**演習の課題**
a - ゴッホに関する文章にある次の一文を英語に訳すこと。「ゴッホが生きていた時代には、ゴッホの絵は二束三文であったが、現在では何十億円もしている。」
b - ゴッホに関する文章では、芸術は何のための素材だとされているか。
c - ゴッホに関する文章の最後の一文の後から、続きを書き継いでください。

----- 引用文 -----

ゴッホが生きていた時代には、ゴッホの絵は二束三文であったが、現在では何十億円もしている。もしゴッホが生きているときに何十億円の収入があったなら、果たしてゴッホは絵を画きつづけていただろうか?私なら絵を画くような辛気臭いことは止めて、ファッションモデルかレースクインを集め、日々乱痴気騒ぎをしているだろうと思います。ゴッホの絵を見て、こう思うのも、「芸術とは思考のための素材である」ということですから、正しいのかもしれません。また裸婦像の絵画を見るより、生身の女体をみるほうが、私にとって感動や欲望を引き起こすので、女体こそ芸術であるといえそうです。まさしくこれこそが知識無用の芸術鑑賞となります。

----- データ欄 -----

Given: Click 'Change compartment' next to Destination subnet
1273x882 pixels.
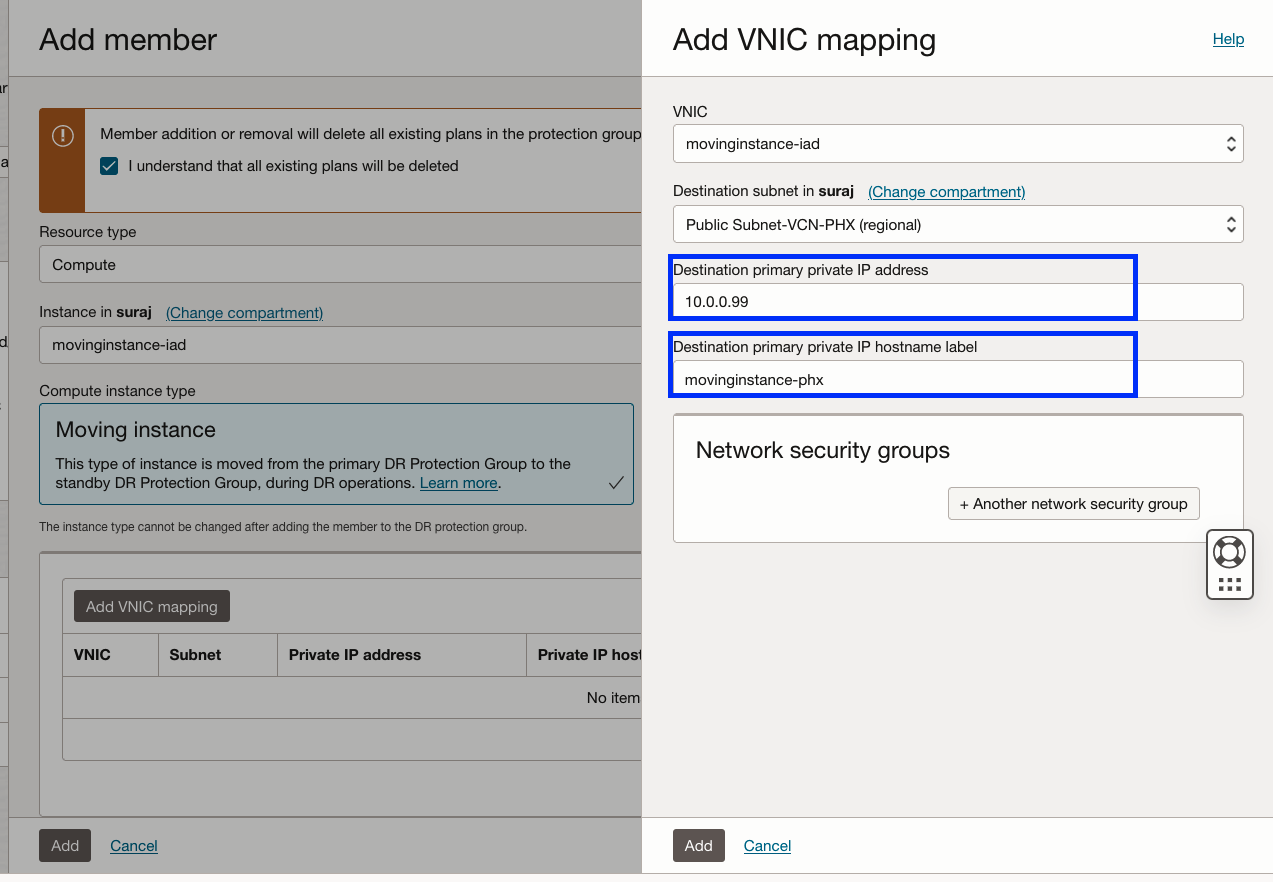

-----

**解答一覧**
a - In Van Gogh's lifetime, his paintings sold for next to nothing, but today they are worth billions of yen.

b - 思考のための素材である。

c -
「芸術とは思考のための素材である」と言いつつも、本文では、『この絵を見て「意味が分からない」と思ってしまった人はまず「意味」を欲しがるその心を改める必要があります』とも言っています。「どこかから借りてきたお手軽な理解」で満足するようでは、「美術館にいる資格はない」と継ぎ足しています。だから美術館では一端絵を見たら、目を瞑らないといけないと言っています。つまり目を瞑るということは、「現実の絵と鑑賞者との思考が生み出した絵の融合は、目で見るだけでは決して気づかなかった、その絵の本当の姿を導き出してくれるかもしれません」ということになるのです。

芸術はムダだがそのムダも大いなる意味があるのだということを荘子を引き出して説明しています。

恵施「君の話は大袈裟ばかりで、ちっとも役に立たない」

荘子「そう?じゃあ役に立つ話をしてあげようか」

恵施「頼むよ」

荘子「君が立っている地面があるね。その地面以外の地面をそっくり削り取ると」

恵施「削り取ると?」

荘子「それでも君の足下の地面は役に立つのかな」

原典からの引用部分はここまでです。